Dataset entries
------------------------------------

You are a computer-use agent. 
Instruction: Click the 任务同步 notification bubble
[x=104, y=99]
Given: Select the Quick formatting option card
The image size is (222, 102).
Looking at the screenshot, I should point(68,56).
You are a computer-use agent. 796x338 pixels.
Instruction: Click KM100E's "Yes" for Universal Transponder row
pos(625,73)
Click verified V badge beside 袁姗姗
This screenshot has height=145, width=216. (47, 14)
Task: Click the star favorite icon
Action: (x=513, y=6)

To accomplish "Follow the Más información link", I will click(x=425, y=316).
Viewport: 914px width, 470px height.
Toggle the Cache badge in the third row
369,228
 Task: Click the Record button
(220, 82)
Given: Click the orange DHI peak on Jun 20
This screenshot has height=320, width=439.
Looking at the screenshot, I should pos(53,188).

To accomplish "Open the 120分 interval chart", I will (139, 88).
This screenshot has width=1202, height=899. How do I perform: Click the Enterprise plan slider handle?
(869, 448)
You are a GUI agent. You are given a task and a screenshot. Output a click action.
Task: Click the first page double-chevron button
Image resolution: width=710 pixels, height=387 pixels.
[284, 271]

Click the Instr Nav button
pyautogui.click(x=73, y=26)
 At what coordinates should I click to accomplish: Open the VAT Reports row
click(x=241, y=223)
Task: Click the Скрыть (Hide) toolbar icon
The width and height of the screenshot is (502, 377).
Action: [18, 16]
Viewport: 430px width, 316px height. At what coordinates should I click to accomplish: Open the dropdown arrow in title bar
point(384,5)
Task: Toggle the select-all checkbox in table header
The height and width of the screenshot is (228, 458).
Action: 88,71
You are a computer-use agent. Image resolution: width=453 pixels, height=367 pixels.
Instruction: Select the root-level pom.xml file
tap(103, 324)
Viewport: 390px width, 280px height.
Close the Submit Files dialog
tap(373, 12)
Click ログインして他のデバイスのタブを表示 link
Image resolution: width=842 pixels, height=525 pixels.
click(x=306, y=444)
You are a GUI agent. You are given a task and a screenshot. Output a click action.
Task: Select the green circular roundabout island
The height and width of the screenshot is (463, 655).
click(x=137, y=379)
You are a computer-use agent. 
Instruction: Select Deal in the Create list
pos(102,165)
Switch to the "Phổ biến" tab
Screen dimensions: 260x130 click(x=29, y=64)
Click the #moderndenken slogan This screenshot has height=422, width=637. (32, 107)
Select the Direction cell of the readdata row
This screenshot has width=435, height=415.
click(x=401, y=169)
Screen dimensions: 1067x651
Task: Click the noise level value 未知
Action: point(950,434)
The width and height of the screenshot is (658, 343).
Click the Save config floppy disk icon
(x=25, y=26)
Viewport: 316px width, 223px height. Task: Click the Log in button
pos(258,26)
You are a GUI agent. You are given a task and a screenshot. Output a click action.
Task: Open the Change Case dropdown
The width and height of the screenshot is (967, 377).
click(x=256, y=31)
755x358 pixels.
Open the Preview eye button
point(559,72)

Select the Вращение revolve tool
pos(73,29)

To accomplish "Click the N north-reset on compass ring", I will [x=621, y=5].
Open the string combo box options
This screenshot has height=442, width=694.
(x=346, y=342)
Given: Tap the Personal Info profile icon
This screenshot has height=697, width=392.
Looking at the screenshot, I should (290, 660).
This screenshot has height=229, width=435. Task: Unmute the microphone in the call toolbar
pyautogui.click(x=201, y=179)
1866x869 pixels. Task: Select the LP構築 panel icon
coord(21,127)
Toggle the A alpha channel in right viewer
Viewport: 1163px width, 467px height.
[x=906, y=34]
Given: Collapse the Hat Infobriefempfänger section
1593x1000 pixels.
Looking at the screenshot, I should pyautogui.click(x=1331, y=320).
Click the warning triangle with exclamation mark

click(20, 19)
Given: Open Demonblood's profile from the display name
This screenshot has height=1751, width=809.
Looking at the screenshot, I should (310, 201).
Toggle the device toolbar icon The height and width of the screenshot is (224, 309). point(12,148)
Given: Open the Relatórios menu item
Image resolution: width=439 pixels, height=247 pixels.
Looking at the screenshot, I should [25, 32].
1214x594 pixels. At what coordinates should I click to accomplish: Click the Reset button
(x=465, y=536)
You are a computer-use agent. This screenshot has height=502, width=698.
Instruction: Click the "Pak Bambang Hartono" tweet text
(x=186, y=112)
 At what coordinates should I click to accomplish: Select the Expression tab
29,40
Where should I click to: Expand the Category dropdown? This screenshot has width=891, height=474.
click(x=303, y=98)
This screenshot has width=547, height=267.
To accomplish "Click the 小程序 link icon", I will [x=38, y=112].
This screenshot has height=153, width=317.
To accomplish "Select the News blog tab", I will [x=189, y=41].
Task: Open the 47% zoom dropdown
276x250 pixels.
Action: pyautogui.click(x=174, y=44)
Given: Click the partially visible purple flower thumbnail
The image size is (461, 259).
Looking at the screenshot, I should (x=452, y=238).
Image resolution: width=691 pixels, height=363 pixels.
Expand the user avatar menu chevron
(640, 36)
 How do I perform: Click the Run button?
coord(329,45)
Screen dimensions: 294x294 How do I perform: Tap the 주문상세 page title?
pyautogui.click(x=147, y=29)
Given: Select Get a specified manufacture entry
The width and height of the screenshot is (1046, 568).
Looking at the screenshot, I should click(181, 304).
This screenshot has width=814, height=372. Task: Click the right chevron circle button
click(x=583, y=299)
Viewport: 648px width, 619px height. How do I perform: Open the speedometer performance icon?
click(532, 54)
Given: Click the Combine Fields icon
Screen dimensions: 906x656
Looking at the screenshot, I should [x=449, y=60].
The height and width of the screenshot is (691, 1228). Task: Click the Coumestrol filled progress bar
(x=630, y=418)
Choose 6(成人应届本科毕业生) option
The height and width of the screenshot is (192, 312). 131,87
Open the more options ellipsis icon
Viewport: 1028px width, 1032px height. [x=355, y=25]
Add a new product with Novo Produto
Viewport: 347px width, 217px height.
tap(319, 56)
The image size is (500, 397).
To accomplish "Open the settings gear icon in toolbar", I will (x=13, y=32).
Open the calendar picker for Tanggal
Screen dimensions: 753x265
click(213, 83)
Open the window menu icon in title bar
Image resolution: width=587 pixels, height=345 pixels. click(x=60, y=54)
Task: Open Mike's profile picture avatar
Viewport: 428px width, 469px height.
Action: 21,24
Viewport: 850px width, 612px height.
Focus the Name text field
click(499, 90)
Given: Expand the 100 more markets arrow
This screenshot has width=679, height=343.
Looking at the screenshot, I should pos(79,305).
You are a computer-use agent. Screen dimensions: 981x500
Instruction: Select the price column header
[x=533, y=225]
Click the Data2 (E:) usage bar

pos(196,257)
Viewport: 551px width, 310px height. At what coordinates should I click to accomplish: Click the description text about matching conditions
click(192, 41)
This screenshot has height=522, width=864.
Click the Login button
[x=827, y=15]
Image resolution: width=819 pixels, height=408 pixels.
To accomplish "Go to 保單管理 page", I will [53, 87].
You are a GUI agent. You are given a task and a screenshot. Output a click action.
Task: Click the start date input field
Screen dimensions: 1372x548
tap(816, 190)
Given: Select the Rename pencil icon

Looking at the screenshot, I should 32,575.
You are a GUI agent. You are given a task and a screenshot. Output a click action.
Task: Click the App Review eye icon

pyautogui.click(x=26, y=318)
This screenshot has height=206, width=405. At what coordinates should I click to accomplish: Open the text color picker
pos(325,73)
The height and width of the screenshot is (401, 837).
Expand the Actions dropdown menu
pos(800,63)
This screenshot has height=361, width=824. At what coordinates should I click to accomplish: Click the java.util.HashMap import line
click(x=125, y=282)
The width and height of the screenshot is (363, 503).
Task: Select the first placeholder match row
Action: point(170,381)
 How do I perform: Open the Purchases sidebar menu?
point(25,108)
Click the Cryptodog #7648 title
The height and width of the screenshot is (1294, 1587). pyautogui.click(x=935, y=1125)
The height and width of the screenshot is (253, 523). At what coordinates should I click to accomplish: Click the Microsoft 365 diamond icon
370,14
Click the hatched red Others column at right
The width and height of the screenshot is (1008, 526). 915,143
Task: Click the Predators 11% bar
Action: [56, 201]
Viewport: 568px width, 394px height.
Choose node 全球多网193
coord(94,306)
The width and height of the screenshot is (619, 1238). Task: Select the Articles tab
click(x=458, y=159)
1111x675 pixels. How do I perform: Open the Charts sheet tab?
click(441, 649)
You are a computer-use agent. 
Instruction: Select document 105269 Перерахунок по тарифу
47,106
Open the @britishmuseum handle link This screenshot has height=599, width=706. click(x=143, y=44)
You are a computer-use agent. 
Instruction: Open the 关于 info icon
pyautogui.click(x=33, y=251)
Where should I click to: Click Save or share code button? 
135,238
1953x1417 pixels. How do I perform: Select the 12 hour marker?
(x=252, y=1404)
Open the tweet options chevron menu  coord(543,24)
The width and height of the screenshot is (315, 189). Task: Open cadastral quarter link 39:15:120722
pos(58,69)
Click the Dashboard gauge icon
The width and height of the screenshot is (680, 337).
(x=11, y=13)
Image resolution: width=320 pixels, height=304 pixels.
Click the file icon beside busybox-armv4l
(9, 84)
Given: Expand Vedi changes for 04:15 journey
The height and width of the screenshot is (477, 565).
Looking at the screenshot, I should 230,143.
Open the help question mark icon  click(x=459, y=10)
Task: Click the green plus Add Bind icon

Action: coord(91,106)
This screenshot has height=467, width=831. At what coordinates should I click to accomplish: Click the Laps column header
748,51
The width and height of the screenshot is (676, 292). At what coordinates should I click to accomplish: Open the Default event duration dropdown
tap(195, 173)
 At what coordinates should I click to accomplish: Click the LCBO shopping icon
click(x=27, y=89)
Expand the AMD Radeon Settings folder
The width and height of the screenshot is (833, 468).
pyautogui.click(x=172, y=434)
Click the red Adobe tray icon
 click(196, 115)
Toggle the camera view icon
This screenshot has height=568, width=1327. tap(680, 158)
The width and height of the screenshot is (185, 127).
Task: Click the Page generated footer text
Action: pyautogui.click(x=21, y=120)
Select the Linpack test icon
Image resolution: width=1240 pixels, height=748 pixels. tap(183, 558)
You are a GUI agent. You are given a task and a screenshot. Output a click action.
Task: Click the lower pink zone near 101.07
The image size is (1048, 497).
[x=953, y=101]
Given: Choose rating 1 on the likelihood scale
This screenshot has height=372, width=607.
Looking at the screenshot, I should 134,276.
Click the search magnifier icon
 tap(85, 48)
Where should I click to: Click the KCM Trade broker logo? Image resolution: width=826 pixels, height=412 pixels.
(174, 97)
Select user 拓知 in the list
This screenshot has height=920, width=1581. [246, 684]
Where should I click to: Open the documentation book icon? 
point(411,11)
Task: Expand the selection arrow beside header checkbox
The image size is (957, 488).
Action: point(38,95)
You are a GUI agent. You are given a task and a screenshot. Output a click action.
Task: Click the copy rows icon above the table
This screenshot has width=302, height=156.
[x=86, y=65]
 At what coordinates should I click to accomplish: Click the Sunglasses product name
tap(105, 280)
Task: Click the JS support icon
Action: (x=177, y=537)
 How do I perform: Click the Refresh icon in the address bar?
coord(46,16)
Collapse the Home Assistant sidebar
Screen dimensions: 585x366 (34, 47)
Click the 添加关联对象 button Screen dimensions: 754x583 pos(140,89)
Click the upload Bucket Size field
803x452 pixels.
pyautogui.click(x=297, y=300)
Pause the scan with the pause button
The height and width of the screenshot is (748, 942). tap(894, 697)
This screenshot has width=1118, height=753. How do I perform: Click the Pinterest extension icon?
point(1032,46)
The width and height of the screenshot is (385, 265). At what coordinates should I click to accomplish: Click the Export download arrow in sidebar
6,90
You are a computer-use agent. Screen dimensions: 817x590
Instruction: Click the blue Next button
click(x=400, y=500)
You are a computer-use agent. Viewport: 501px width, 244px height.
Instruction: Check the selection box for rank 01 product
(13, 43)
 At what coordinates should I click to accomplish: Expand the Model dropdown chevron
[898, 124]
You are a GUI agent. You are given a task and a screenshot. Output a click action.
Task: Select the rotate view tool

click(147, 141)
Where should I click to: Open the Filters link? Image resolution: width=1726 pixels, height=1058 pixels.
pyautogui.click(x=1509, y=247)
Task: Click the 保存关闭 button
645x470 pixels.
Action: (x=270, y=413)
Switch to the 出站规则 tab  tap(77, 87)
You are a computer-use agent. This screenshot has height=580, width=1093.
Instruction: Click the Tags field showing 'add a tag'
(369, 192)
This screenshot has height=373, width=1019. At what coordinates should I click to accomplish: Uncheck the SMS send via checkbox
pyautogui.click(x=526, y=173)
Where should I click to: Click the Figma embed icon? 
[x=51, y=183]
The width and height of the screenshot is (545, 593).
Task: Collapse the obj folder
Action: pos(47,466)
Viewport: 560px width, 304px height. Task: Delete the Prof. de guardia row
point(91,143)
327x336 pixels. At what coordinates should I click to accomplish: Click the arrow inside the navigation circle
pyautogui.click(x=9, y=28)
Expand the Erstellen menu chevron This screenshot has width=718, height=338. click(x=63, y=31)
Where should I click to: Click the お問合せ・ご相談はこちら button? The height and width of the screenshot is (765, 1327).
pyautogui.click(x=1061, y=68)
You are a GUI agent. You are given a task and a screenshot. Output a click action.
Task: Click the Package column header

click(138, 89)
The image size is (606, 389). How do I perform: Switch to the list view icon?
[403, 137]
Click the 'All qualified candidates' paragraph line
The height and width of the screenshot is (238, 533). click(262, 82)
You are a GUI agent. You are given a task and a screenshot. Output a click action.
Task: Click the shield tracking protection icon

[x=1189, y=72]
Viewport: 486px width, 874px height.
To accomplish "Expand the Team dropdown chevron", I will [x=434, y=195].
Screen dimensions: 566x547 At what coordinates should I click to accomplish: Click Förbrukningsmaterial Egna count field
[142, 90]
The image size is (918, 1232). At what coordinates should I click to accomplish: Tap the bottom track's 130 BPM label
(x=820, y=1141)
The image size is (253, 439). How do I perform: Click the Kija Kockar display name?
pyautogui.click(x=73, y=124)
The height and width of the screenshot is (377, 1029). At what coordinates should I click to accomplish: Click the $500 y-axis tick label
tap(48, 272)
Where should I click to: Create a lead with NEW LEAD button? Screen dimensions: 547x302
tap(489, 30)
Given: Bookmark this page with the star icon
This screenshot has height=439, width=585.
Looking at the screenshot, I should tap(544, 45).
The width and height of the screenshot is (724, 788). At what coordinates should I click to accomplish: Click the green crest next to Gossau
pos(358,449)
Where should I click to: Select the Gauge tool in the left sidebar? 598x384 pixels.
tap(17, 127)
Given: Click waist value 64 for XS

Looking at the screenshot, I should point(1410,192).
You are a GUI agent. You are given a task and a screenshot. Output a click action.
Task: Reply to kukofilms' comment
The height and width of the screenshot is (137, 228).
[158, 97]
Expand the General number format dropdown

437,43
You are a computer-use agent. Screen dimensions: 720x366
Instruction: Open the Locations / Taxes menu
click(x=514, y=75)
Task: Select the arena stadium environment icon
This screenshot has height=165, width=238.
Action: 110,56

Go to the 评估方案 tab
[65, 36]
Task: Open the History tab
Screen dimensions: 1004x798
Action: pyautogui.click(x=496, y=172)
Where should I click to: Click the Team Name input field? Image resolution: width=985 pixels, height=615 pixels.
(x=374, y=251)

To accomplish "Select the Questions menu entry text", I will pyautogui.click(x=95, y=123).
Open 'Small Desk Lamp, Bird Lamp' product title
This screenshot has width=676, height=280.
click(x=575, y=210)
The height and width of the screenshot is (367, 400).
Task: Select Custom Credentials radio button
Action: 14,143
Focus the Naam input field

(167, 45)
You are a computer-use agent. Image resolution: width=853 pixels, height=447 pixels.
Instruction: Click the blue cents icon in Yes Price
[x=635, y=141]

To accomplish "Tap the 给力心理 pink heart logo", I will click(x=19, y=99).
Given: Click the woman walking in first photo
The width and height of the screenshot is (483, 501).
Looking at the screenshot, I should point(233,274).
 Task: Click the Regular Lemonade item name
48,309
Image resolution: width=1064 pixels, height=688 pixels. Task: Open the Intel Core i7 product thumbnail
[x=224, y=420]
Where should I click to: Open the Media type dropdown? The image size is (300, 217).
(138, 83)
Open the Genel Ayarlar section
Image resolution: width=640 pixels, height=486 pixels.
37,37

------------------------------------

## EXERCISE
Reproduce each line of the entries in which the word "table" is found.

## EXERCISE ANSWER
Task: Toggle the select-all checkbox in table header
Task: Click the copy rows icon above the table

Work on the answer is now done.